Wenn wir Probleme mit dem Rh-Faktor lösen, können wirVerwenden Sie die Regeln der gewöhnlichen monogenen Vererbung von Zeichen. Zum Beispiel haben wir Männer und Frauen geheiratet und beide waren Rh-positive Heterozygoten. Als erstes schreiben wir eine Tabelle mit Genen und entsprechenden phänotypischen Merkmalen:
| Unterschreiben | Gene | Genotyp |
| Rhesus positiv; Rh + | D | DD, Dd |
| Rhesus negativ; Rh- | d | dd |
Dann erfassen wir die Genotypen der Eltern und ihrer Gameten:
Второй закон Менделя гласит, что при скрещивании Bei zwei Heterozygoten beträgt die Aufteilung nach Phänotyp 3: 1 und nach Genotyp 1: 2: 1. Dies bedeutet, dass wir in 75% der Fälle Kinder mit einem positiven Rhesusfaktor und mit einem negativen Rhesusfaktor mit einer Wahrscheinlichkeit von 25% bekommen können. Die Genotypen können wie folgt sein: DD, Dd und dd in einem Verhältnis von 1: 2: 1.

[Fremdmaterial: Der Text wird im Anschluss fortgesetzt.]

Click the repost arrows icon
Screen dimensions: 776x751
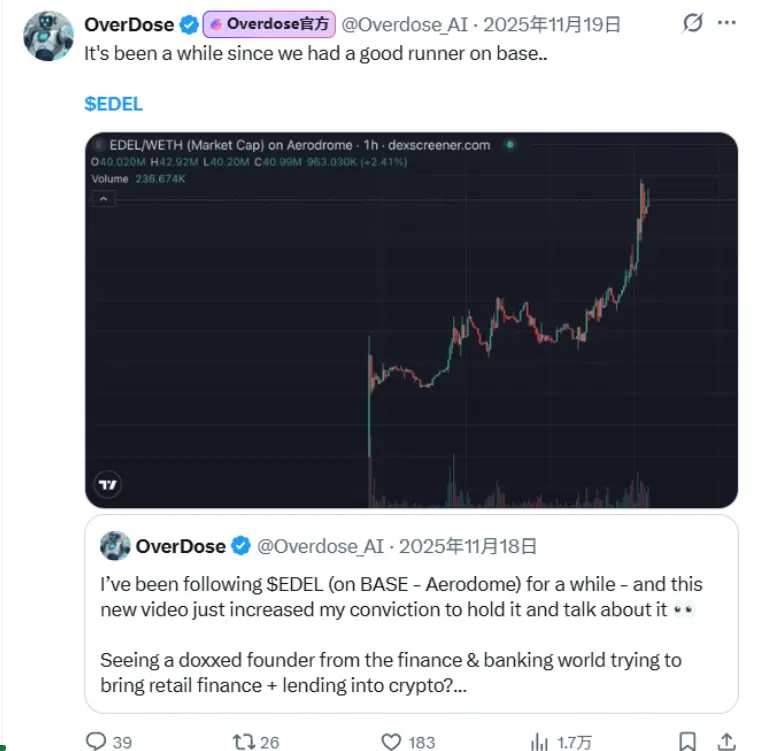coord(242,741)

Im Allgemeinen Aufgaben zu Blutgruppen und Rh-FaktorSie sind viel einfacher zu lösen als mit dem AB0-System. Es ist wichtig, den Rhesusfaktor der Eltern und ihrer ungeborenen Kinder bei der Planung einer Familie zu bestimmen, da es Fälle von Rhesuskonflikten gibt, in denen die Mutter Rh + und das Kind Rh- hat oder umgekehrt. In solchen Fällen besteht die Gefahr einer Fehlgeburt, so dass schwangere Frauen in speziellen Einrichtungen beobachtet werden.

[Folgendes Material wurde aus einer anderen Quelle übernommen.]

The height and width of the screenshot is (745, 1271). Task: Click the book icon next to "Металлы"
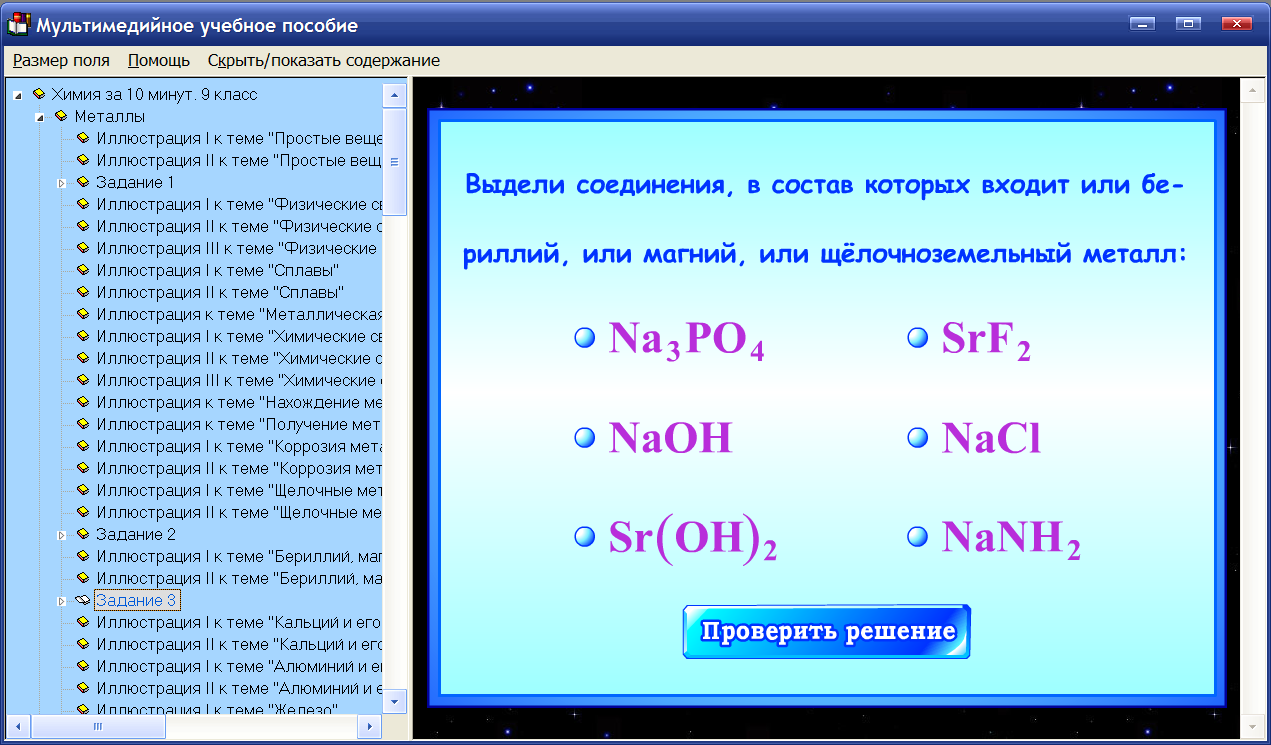tap(62, 116)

Bei genetischen Aufgaben dieser Art werden beobachtetKodierungsregeln, jedoch wird die Lösung durch das Vorhandensein von nur zwei Arten von Allelgenen vereinfacht. Angenommen, ein Mann mit dem MN-Genotyp heiratete eine Frau mit denselben Genen. Es ist notwendig, den Genotyp und Phänotyp von Kindern sowie die Wahrscheinlichkeit ihres Auftretens zu bestimmen.

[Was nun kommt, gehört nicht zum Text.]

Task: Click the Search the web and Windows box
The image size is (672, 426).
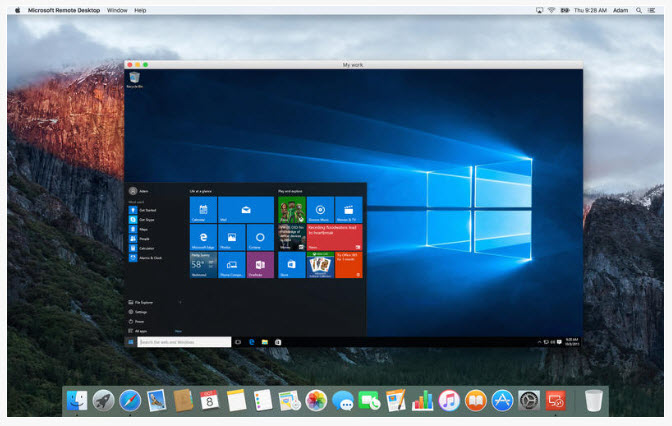Action: (x=183, y=342)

In diesem Fall ist die Aufzeichnung von Genen und Merkmalen nicht erforderlich, da die Notation bedingt ist und keine große Rolle bei der Lösung des Problems spielt.
Wenn wir das Pennet-Gitter malen, bekommen wirEin ähnliches Bild wie bei der monogenen Vererbung. Die 1: 2: 1-Genotypspaltung fällt jedoch auch mit der Phänotypspaltung zusammen, da hier jedes Allel seine eigene Manifestation hat und rezessive und dominante Gene fehlen. Kinder mit dem MN-Genotyp werden mit einer Wahrscheinlichkeit von 50% geboren, wenn ein Kind mit dem MM- oder NN-Genotyp mit einer Wahrscheinlichkeit von jeweils 25% auftaucht.